In an interview with Sight, Mr Wilson says that one of the challenges of the debate over same-sex marriage to date has been with engaging those who are opposed outright to changing the definition of marriage on what religious freedom should look like if the change takes place.

A CHURCH WEDDING: Human Rights Commissioner Tim Wilson is proposing the definition of marriage in the Marriage Act be split into 'civil marriage' and 'religious marriage' to ensure religious freedom  is respected under any change to the act. PICTURE: www.freeimages.com

“There is a real opportunity in this period before the law is changed…to actually have a respectful engagement about what it is that some people who are opposed to the change in the law want and why they want it…Because I don’t think we should be replacing the trampling of one group of people’s rights with the trampling of another group’s rights.”

- Australia's Human Rights Commissioner Tim Wilson

“If your starting point is you won’t support a change to the law, it’s very difficult to then say this is how we want to preserve and protect religious freedom,” he says.

“And what I think the experience in the United States recently has shown is when you aren’t active participants in discussing how to preserve religious freedom, the law will be changed and it will not be overly accommodating."

He says he's attempting to start a "respectful, constructive discussion now about these issues". "(S)o that we don’t have a replication of the experience in the United States where people find themselves in the situation where…people are hauled before tribunals or face fines because they think they’re exercising their religious freedom.”

Mr Wilson says that, given his belief that at some stage there will be a change to the definition of marriage in the Marriage Act, the question then becomes “how much effort can we put in to protecting and preserving religious freedom in that discussion?”

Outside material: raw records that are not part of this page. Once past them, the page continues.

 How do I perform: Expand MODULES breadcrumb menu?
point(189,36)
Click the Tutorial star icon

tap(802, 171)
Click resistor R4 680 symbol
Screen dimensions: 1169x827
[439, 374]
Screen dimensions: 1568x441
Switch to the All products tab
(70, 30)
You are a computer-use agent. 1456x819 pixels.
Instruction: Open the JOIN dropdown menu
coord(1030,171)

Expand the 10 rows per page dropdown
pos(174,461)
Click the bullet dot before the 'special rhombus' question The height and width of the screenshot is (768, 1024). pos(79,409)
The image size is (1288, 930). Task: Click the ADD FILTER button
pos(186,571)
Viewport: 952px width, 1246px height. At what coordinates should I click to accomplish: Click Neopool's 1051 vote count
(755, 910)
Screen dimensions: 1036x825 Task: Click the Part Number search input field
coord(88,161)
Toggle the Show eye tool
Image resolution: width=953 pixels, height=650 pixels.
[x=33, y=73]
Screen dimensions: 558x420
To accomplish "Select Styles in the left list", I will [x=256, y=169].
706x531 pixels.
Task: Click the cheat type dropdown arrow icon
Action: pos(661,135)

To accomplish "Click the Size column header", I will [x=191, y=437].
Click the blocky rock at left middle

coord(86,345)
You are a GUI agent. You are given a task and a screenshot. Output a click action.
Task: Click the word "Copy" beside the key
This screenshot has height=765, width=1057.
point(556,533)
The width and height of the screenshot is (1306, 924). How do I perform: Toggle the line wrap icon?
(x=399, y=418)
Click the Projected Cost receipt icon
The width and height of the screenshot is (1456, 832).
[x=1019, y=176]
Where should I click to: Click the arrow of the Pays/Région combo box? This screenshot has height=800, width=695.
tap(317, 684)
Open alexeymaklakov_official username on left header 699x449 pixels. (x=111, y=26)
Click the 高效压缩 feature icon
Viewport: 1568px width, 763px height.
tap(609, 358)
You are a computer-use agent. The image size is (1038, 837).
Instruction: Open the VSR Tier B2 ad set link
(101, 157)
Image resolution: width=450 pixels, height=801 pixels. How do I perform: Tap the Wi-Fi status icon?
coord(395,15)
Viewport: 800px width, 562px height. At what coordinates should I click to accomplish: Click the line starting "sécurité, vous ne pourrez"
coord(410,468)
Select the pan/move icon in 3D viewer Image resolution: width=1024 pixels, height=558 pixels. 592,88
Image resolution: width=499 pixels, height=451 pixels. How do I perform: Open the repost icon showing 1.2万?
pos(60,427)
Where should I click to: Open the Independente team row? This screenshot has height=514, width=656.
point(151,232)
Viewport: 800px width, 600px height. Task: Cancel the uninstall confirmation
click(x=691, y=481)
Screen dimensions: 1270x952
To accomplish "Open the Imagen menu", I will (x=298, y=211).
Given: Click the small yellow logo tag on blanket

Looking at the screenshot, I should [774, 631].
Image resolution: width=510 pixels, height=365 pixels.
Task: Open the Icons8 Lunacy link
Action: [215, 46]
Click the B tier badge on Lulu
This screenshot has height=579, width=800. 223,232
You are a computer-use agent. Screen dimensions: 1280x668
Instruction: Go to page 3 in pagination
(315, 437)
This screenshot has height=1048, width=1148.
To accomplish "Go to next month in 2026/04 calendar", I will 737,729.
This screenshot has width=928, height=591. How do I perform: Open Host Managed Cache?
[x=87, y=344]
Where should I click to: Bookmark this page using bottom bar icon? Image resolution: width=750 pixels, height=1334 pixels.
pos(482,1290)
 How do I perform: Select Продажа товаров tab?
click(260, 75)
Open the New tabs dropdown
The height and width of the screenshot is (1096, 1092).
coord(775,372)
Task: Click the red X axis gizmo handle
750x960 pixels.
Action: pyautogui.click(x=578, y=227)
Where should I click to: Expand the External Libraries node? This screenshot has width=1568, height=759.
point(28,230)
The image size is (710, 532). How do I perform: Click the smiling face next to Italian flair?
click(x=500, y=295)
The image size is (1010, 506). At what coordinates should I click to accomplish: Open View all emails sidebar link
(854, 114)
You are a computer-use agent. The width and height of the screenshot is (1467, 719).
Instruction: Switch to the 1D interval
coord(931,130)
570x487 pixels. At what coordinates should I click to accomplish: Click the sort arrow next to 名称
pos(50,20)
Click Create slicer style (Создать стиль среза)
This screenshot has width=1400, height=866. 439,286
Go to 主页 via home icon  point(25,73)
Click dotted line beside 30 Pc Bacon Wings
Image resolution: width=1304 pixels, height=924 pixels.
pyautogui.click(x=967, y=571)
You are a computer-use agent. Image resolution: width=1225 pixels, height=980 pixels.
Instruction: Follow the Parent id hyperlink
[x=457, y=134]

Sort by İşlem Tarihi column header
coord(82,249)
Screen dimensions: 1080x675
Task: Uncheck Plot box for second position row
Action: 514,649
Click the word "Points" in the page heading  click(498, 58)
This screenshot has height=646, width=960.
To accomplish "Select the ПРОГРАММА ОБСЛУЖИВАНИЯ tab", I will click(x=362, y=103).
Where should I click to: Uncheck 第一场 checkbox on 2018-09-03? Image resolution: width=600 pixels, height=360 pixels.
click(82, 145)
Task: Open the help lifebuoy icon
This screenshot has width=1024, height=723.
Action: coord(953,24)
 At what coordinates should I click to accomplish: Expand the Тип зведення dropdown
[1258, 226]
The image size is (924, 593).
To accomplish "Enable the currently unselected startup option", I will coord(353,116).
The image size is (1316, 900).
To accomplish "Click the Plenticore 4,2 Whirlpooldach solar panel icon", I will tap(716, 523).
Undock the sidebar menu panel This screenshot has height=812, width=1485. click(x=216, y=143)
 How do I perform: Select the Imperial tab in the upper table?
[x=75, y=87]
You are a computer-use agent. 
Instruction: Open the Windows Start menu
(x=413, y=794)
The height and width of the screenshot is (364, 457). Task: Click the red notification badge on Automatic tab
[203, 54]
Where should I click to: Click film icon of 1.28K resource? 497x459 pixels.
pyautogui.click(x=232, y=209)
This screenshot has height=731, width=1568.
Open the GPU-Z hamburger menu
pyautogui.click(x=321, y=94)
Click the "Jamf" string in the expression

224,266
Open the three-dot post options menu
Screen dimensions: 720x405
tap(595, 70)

“There is a real opportunity in this period before the law is changed...to actually have a respectful engagement about what it is that some people who are opposed to the change in the law want and why they want it…Because I don’t think we should be replacing the trampling of one group of people’s rights with the trampling of another group’s rights.”

Mr Wilson's comments come after Federal Opposition Leader Bill Shorten introduced a private members' bill which would legalise same-sex marriage in Australia into the House of Representatives on 1st June. A cross-party bill also aimed at legalising same-sex marriage is expected to be introduced after Federal Parliament resumes on 10th August.

Mr Wilson says that while marriage itself is not a human right but a civil right, it is affected by the human right of equality before the law which says “everybody must have an equal right to civil rights”.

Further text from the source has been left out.